After Sammy and Ben spent the past few weeks mired in angst, it was nice to see them let off some steam in a prank war. Sure, it’s immature and more than a little insensitive given the nature of their work, but these are young cops, and they’re going to act like shitheads on many occasions. Ben and some other officers duct tape Sammy’s locker shut with his towel inside, leaving him stranded naked before roll call. Though he and Ben are trying to investigate the shooting death of a few guys in a car on a street in broad daylight, that doesn’t stop Sammy from trying to exact his revenge. First, he gets a waitress at a diner who had a tryst with Ben to act mad at him and pretend she’s pregnant—a rather brilliant way to skewer Sherman for just how much strange tail he chases at all times. Sammy does get some work in during the day, arguing with a bystander about providing evidence, who then wants to file a complaint against Sammy. At the station, the bystander gives up a shred of a lead, then ends up in the hospital after getting shot probably for talking to the police. In the hospital, Sammy convinces Ben to go to the man and try to get information about who shot him—but that’s an even more complicated ruse than the first, the second straight dastardly plan that manages to hoodwink Ben. Even in the dark jobs these cops have to do, they have to find a way to laugh somehow, and not all of them can be as repulsive as Dewey.
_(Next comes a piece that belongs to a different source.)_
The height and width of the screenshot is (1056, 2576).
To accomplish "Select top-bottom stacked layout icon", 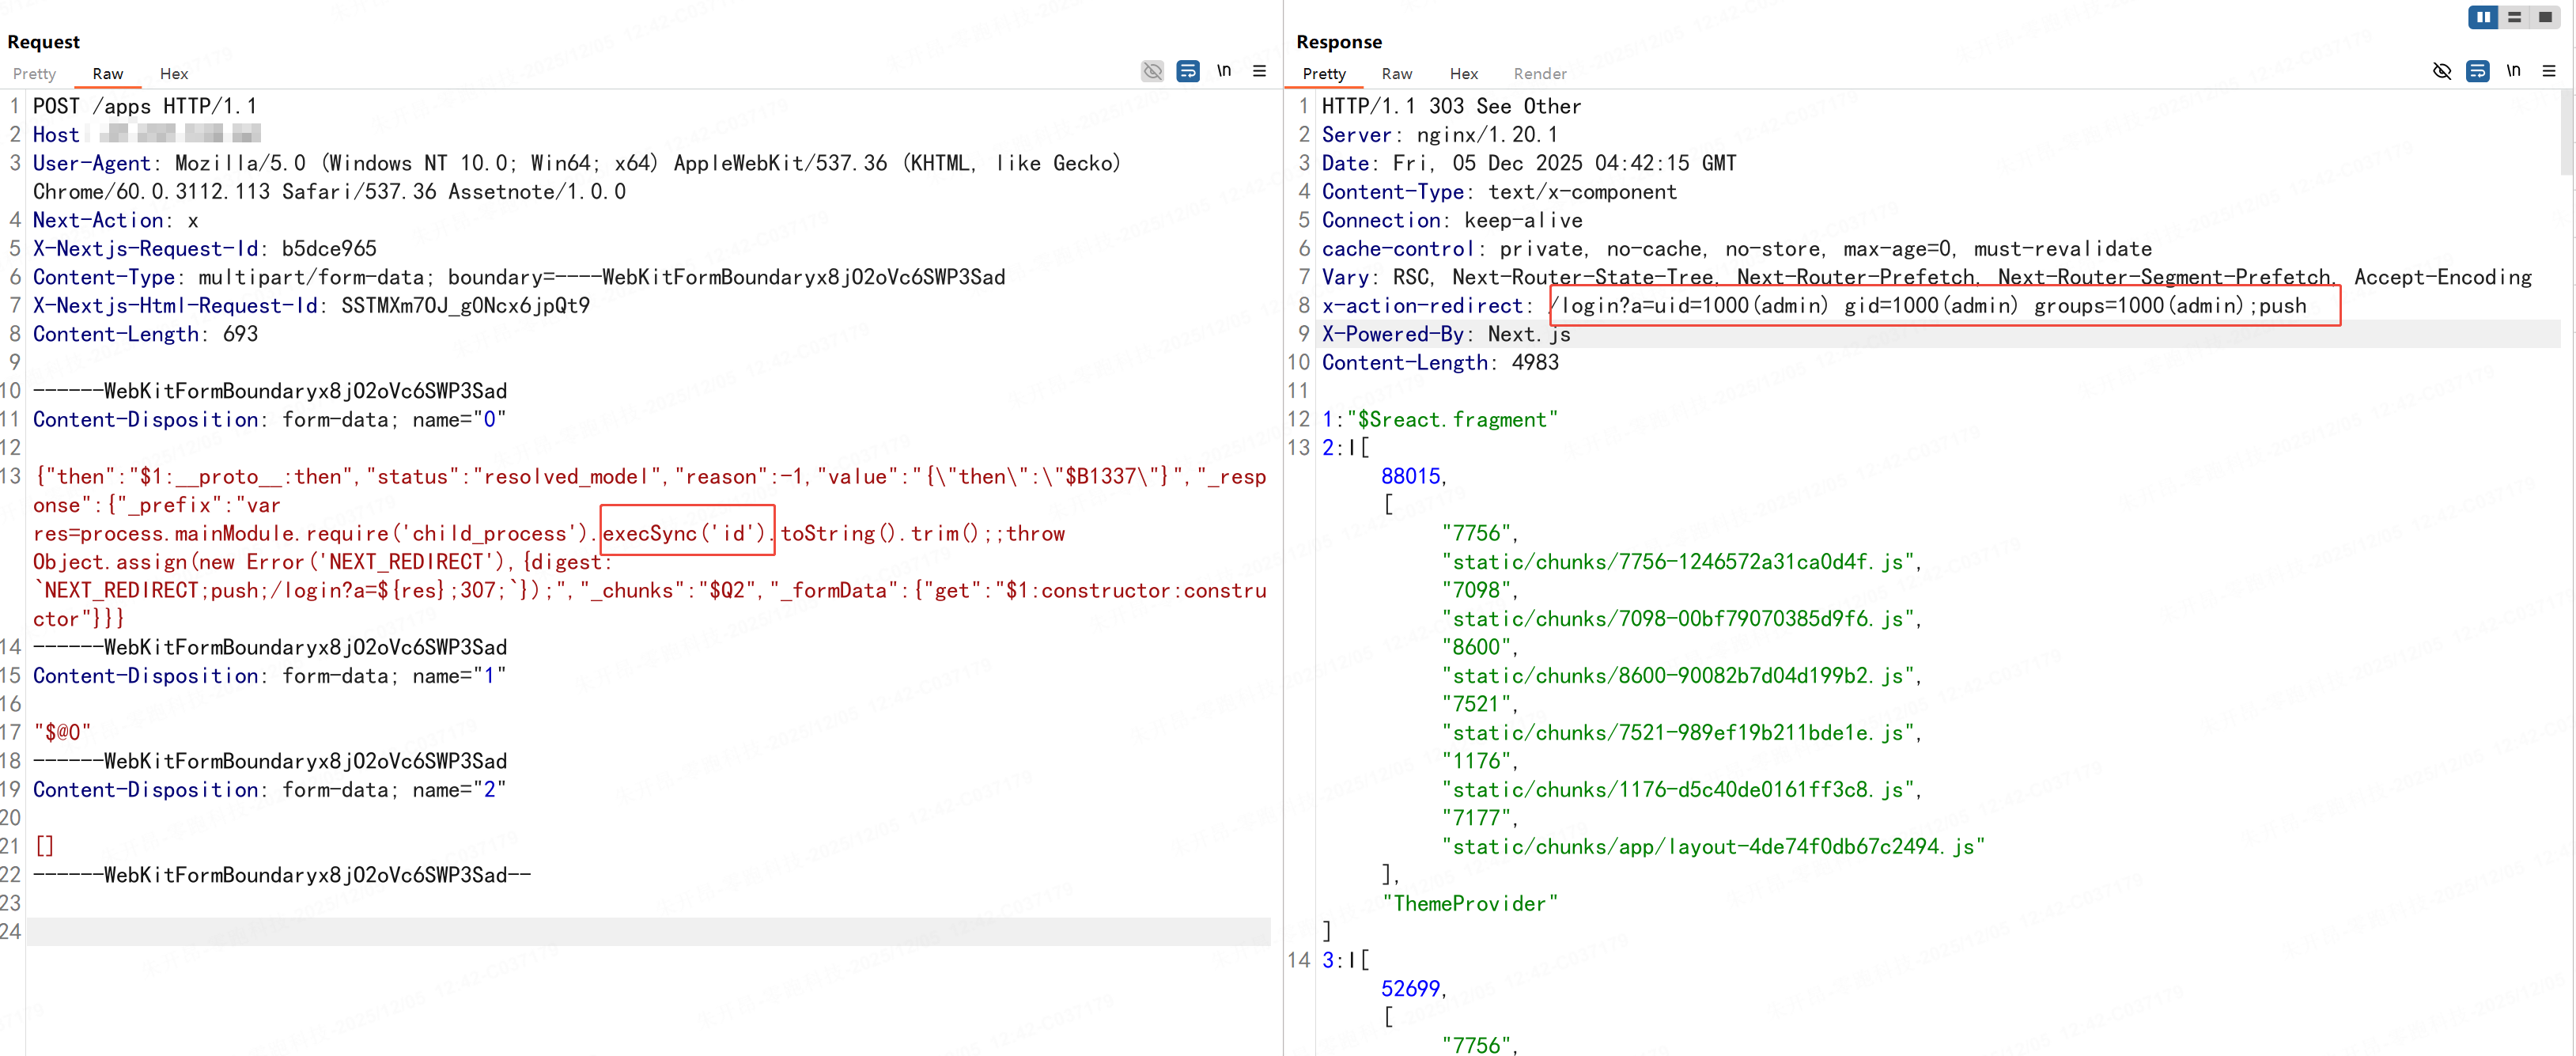I will point(2514,17).
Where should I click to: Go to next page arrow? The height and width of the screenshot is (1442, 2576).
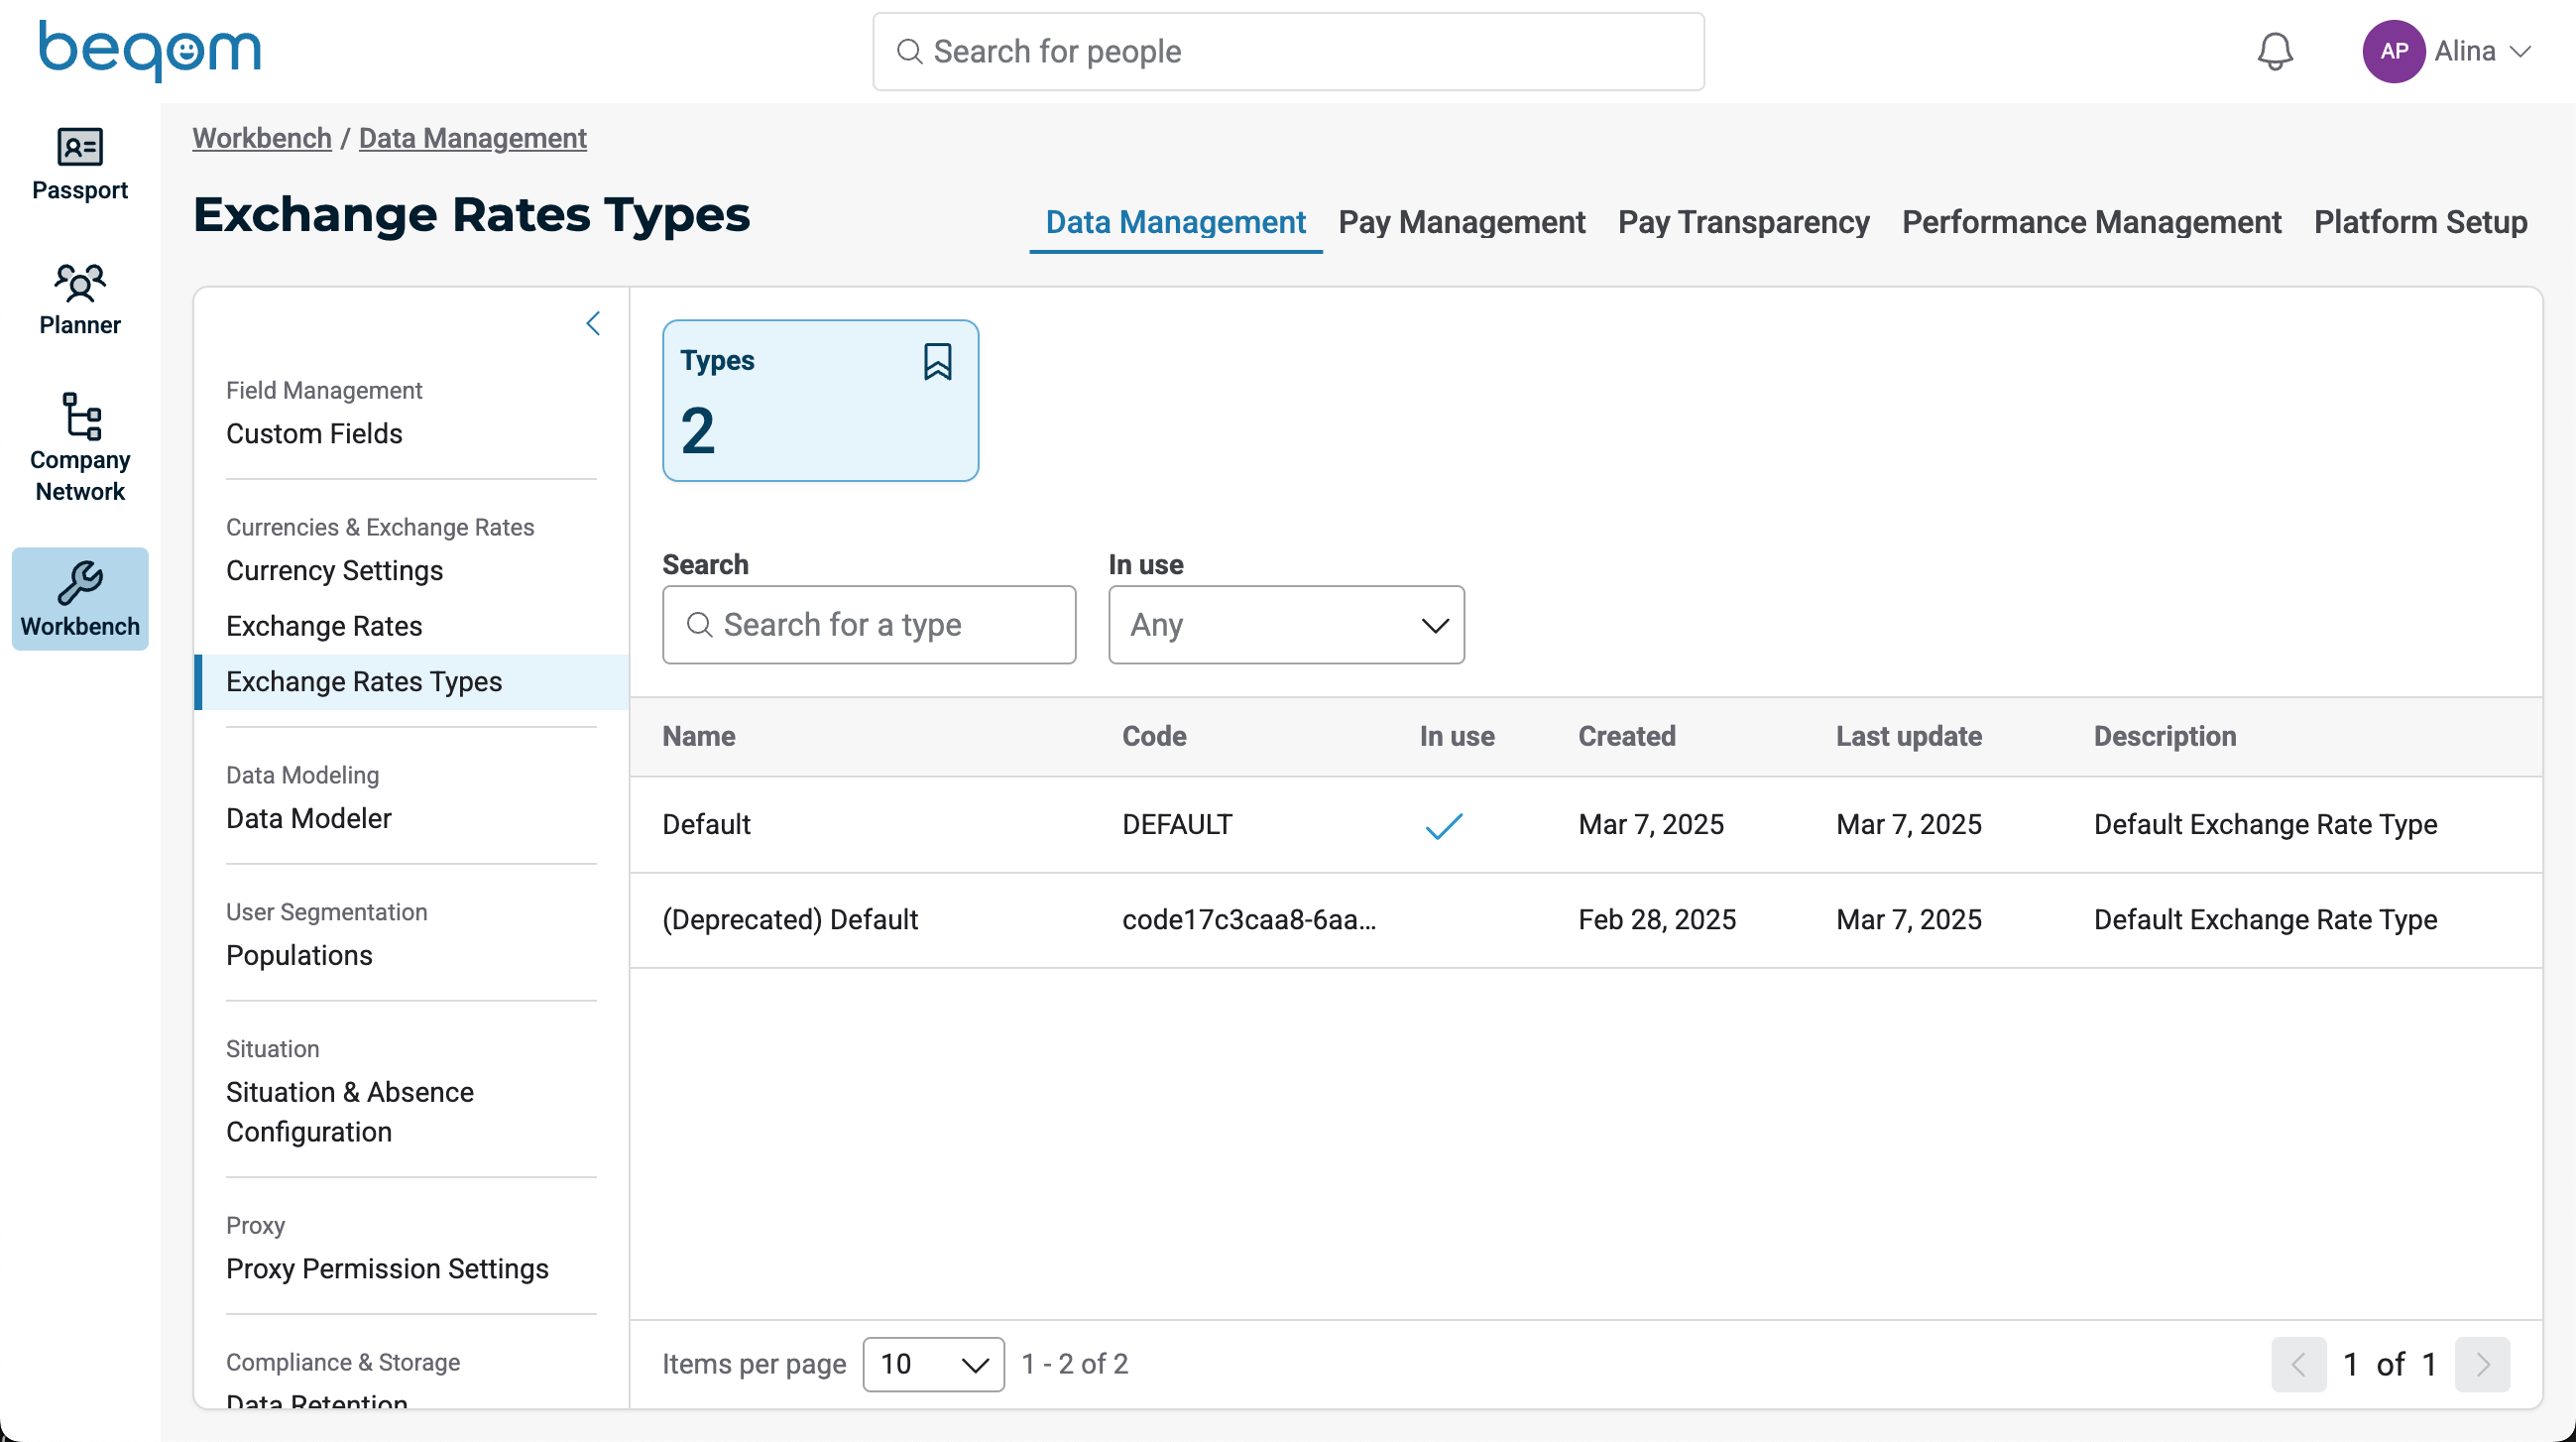point(2482,1364)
Ben doesn’t take the two counterpunches lightly, though, since the day ends with Sammy opening his car to find a flock of pigeons flying out and Ben recording everything on his phone. When Tang and Cooper have lunch with Dewey and other officers earlier in the episode, Dewey recounts a rather morbid story of an officer he knew who served 32 years on the force, who retired with little fanfare, then shot himself months later. All that’s left, he says, are the memories other cops have of cases with you. I’d like to see Sammy and Ben’s day in that light, pranking each other back and forth and building up a small kind of legacy with each other. That’s something they’ll be able to reminisce about in a bar, like the “tell your best Cooper story” session Dewey starts in the bar as Cooper lingers in the doorway. Do your job merely as good as you have to in order to get by, and there’s a chance nobody will remember a thing about you. But do it memorably—like Cooper does through some steely resolve instead of a penchant for sprinting after every perp like he’s James Bond in Casino Royale—and even when you leave the bar early, everyone will have a praiseworthy story to share.

Stray observations:

  • Still no word on the father of Lydia’s child, though I’m glad that fact isn’t getting crafted into some big mystery that absolutely has to be solved.
  • Also, no mention about the shooting in the police station all the way back in the premiere. We’re halfway through the season, and that just got left where it happened. That seems to be the way
  • I didn’t want to spend too much time on Lydia and Rueben this week, because they’re the weak point in this episode yet again. Maybe I’m bored by how easy their cases are to solve, or annoyed with how grumpy Lydia’s character is about revealing any details about her pregnancy. The murder investigation did provide a strong counterpoint to the more inspiring parental message from Lydia’s case last week, and it went by without as much philosophical pondering on what it means to be a parent.
  • Though I think the season premiere is still the best episode so far this winter, the Cooper plot and the Sammy/Ben plot would've made for a stronger episode without the Lydia/Rueben case dragging it down.